Las cartas de Beneyto son, también, insólitas en muchos sentidos. Porque son cartas, en una sociedad en la que los escritores rara vez exponen en vida a la luz pública su correspondencia; porque son apócrifas, pese a estar escritas desde la más desencarnada intimidad de su autor; y porque son falsos apócrifos, desde el momento en que a través del juego o recurso literario del apócrifo, los textos de Beneyto desmienten las reglas del juego de todo apócrifo. Es como si la falsa vida de Josep Torres Campalans, de Max Aub, resultara al fin y a la postre la vida auténtica de un auténtico genio llamado Josep Torres Campalans. Con la diferencia de que aquella biografía tenía por objetivo el escarnio de la crítica de arte, y las cartas de Beneyto están escritas desde un registro autobiográfico y, lo que es más importante, lírico. Dentro, pues, de lo insólito del caso, lo menos insólito es precisamente que esta colección de cartas haya sido publicada en una colección de poesía, junto a los poemas de Siles, Bernier, Lasse Söderberg o Artur Lundkvist.

Un registro antilírico

Ocurre, sin embargo, que el registro lírico de Beneyto es un registro elaborado desde el prosaísmo y el antilirismo, desde el desplante, la agresión, el insulto incluso, que alcanzan su mayor efectividad precisamente al estar sabia y astutamente combinados con la expresión de los matices anímicos y sentimentales más íntimos. La fórmula, de tan antigua –se remonta a la poesía urbana de los latinos–, se hace irreconocible y absolutamente novedosa. La prosa antilírica de Beneyto a algún lector podrá recordarle los mejores textos breves de Cortázar, y entonces Cortázar puede impedirle el recuerdo de Catulo, y viceversa. No es, en cualquier caso, una escritura común entre nuestros poetas, ni entre nuestros prosistas, pero, sobre todo, no es común entre quienes practican eso que se ha dado en llamar poema en prosa. Un poco al azar, selecciono un fragmento acaso ilustrativo: “De no haberte hablado con el lenguaje soez de Capnión, pienso que tú ahora estarías aquí a mi lado leyendo ‘Capnión sirve de verbo mirífico’ y acariciando los lunares de mi espalda por aquello de tu vieja afición al dibujo” (“Carta a Dra”).

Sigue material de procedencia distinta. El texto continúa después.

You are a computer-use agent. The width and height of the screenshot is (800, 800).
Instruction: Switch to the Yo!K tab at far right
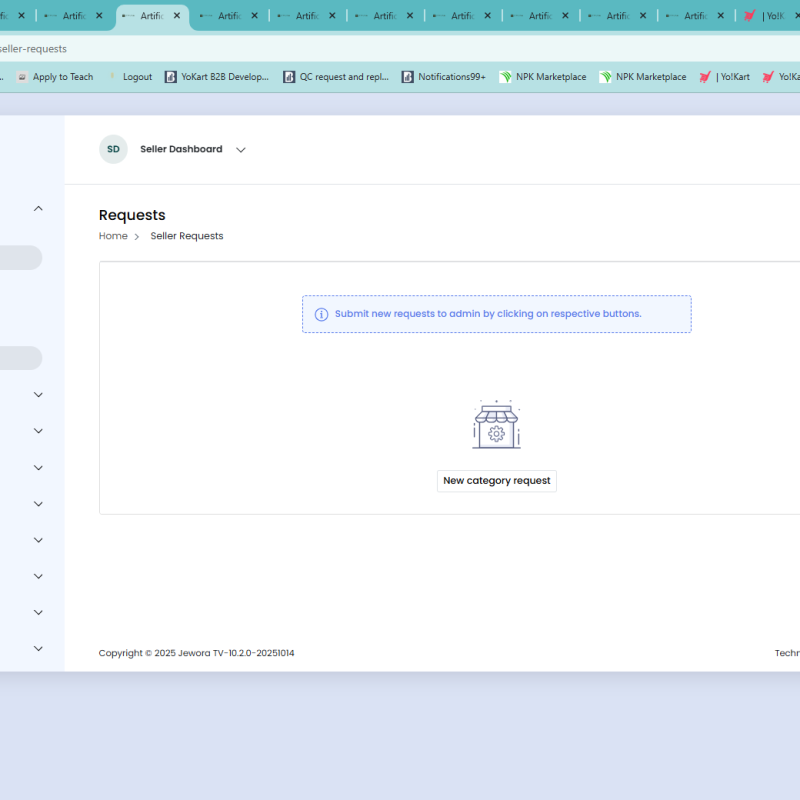[x=768, y=16]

Pero quizás el texto mas “mirifico” de este breve libro sea la espléndida y estremecedora “Carta a Protágoras”, en la que su autor, muerto y resucitado tras una insistente meditación con una soga al cuello, colgado de una viga, le explica al ser amado por qué no va a cantarlo-maldecirlo con poesía de “versos”, y concluye: “Y ahora. Protágoras, ya experimenté bastante rato colgado de la viga y por ello estoy dispuesto a bajarme y lo hago: mira, cuando me llegue la muerte de verdad pienso que no la voy a sentir porque cada vez que me subo a la viga es como morir un poco, aunque yo me crea que estoy solo ensayando con la muerte”.

Pienso que es una lástima que Beneyto pintor nos robe a los lectores la posibilidad de más originales, y no porque no disfrute su pintura, sino porque en este instante defiendo el punto de vista de los lectores. Pero sospecho que una mayor productividad del escritor, una mayor profesionalidad, estaría en contradicción con la autenticidad de un artista que nunca ha escrito por escribir y que precisamente por ello, escribe lo que escribe y en la forma en que escribe, desde una cierta marginalidad que constituye la esencia y la garantía del valor de su obra. Valor en el sentido de valioso y en el sentido de valiente.

LA VANGUARDIA. Barcelona, 17 de diciembre de 1987.